L’Encyclopédie de l’Univers Viking
HRAUN
Hraun est un terme vieux-norrois désignant un terrain rocailleux, une étendue sauvage ou, plus particulièrement dans l’usage islandais, un champ de lave.
L’entrée repose sur des attestations historiques, lexicales ou documentaires solides, à replacer dans leur contexte.
Comprendre le terme
Le mot est attesté dans la langue et la poésie norroises comme un nom commun lié aux paysages pierreux et dénudés. Il apparaît également dans des noms de lieux. Les sources ne permettent pas d’en faire une entité mythologique ou divine autonome.
Contexte historique
Employé durant l’Âge viking et le Moyen Âge nordique, hraun pouvait qualifier un espace naturel difficile, stérile ou couvert de roches. Dans la toponymie nordique, notamment islandaise, le terme a conservé une forte présence.
Usage et fonction
Nom commun de géographie et élément toponymique. Dans la poésie, il peut contribuer à évoquer un paysage sauvage ou accidenté ; aucune fonction cultuelle particulière n’est suffisamment attestée.
Ce que l’on sait
Le mot désigne une étendue rocailleuse, un lieu sauvage ou un champ de lave. Il est également attesté dans la toponymie nordique, notamment islandaise. Dans certains emplois poétiques, il peut être appliqué à un géant, mais cette valeur relève du langage figuré ou contextuel plutôt que d’un personnage clairement individualisé.
Ce qui est débattu
La reconstruction précise de son étymologie reste discutée. Certaines lectures lexicographiques ont proposé de le rattacher à une famille de mots exprimant la chute, l’éboulement ou la rudesse du terrain, sans que cette analyse établisse une signification religieuse.

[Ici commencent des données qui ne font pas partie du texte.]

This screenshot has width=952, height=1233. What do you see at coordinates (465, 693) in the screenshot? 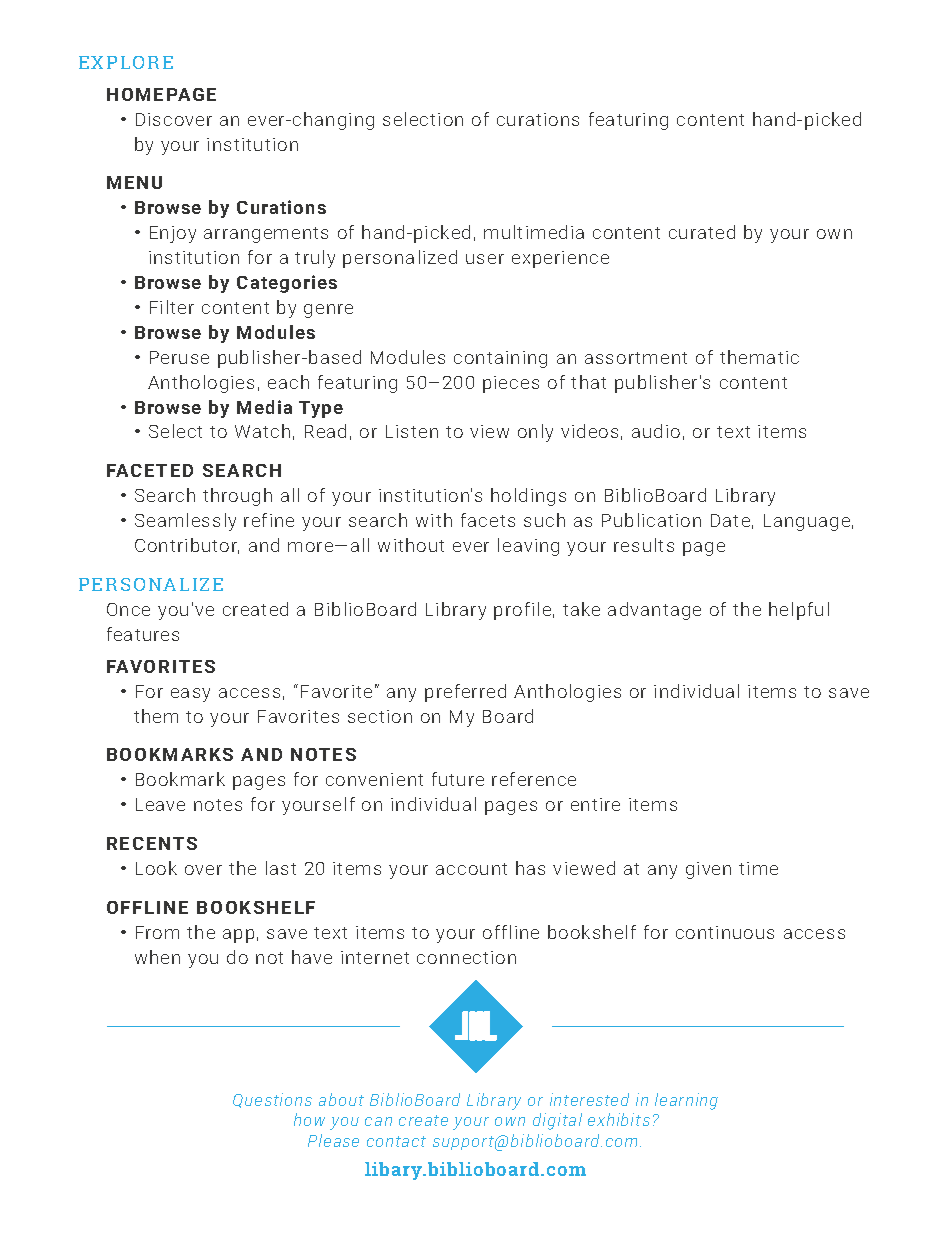
I see `preferred` at bounding box center [465, 693].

Idées reçues et confusions fréquentes
Hraun ne doit pas être automatiquement compris comme le nom d’une figure de la mythologie nordique. Son association avec la mythologie repose surtout sur son classement thématique ou sur son emploi dans un langage poétique, non sur l’attestation d’un personnage autonome.
À retenir
Terme de paysage avant tout, hraun désigne un terrain rocheux ou sauvage et, en islandais, une coulée ou un champ de lave. Ses usages poétiques peuvent être imagés, mais ne suffisent pas à en faire une figure mythologique indépendante.